After a run of seven games without a win in 1990, United were drawn against Nottingham Forest in the F.A Cup 3rd round away. Form said United would lose and Ferguson would lose his job but a single goal from opportunist striker, Mark Robins, whose strikers` skills competed but briefly at United with those of Brian McClair and Mark Hughes, rescued United`s season and Ferguson`s career. Mark Hughes prowling deeply on the left side of midfield, seeing Robins making for the penalty box, curled a ball intelligently with the outside of his right foot onto Mark Robins` head and the 20 year old striker directed it past the Forest `keeper into the bottom left corner. With the winning second goal against Oldham Athletic in the F.A. Cup semi-final replay, after the first game ended in a 3-3 draw, Robins` strike in the 114th of extra time came after former Stretford End goal hero, Andy Ritchie, had replied to a 52nd minute Brian McClair strike 9 minutes from normal time. Paul Ince had managed to thread a ball across the face of the Oldham goal form out on the left wing with his left foot which found McClair waiting at the far post for a simple tap in. Mark Robins was ultimately the substitute hero of the 2-1 win, coming on in extra time as a replacement for the tiring legs of defender, Lee Martin. Mike Phelan, running onto a long through ball down the inside right position, pushed it on and into the path of Mark Robins on the right edge of the area where the striker struck right-footed from an angle becoming ever more acute into the left corner of the goal as the Oldham `keeper rushed out to block.
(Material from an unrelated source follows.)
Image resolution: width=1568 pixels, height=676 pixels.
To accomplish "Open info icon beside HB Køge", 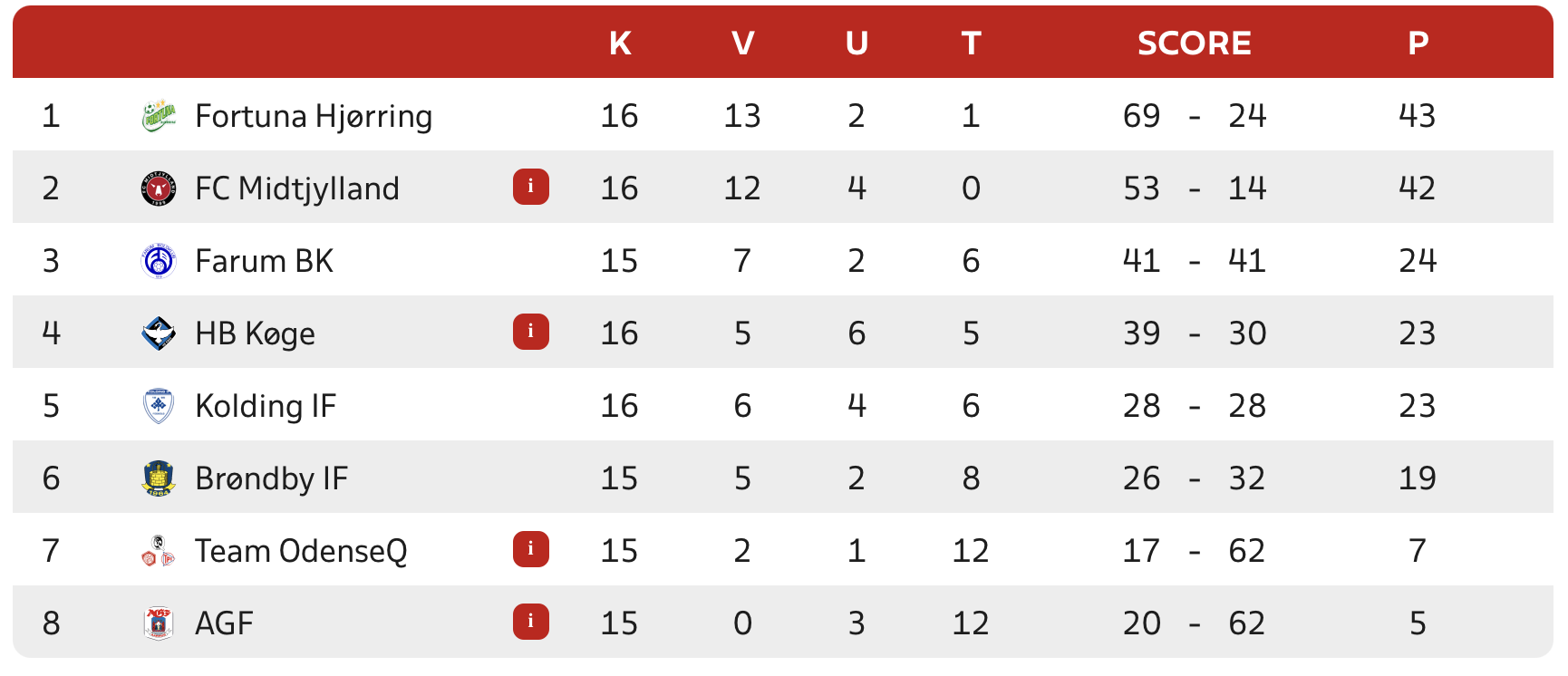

Mark Robins didn`t make the team for the Final, and 1990-91`s resurgence in the goalscoring form of first choice centre forward, Brian McClair, again left Robins out of the team but he left Old Trafford colder and wiser. In the following 1990-91 season Manchester United won the European Cup Winners` Cup with two goals from Mark Hughes against his old club, Barcelona, where he`d been called `El Torro`, largely because of his bull like approach to elegant Spanish defenders who played like matadors against a forward who didn`t shirk physical contact and disdained showiness for effectiveness. Bryan Robson had chipped a free kick forward for Steve Bruce to rise on the right edge of the penalty box and nod the ball goalward. Mark Hughes made no mistake as he ran onto the ball at the far post and footed it into the net where it`d appeared to be on its way in anyway in the 67th minute. Mark Hughes` second came in the 74th minute from Bryan Robson`s perceptive left-footed dinky forward chip at the right side of the halfway line. Mark Hughes ran onto the ball on the edge of the Barcelona area as the `keeper came out to drive him wide right. Still keeping possession of the ball, Hughes drove it in along the ground from the acute angle as the Barcelona defenders ran in too late to clear. Despite a free kick goal from Dutch centre back, Ronald Koeman, in the 79th minute, Hughes goals gave United a 2-1 win. Alex Ferguson had dispelled the gloom in the corridors at the Old Trafford stadium and Manchester United had struck triumph from disaster again.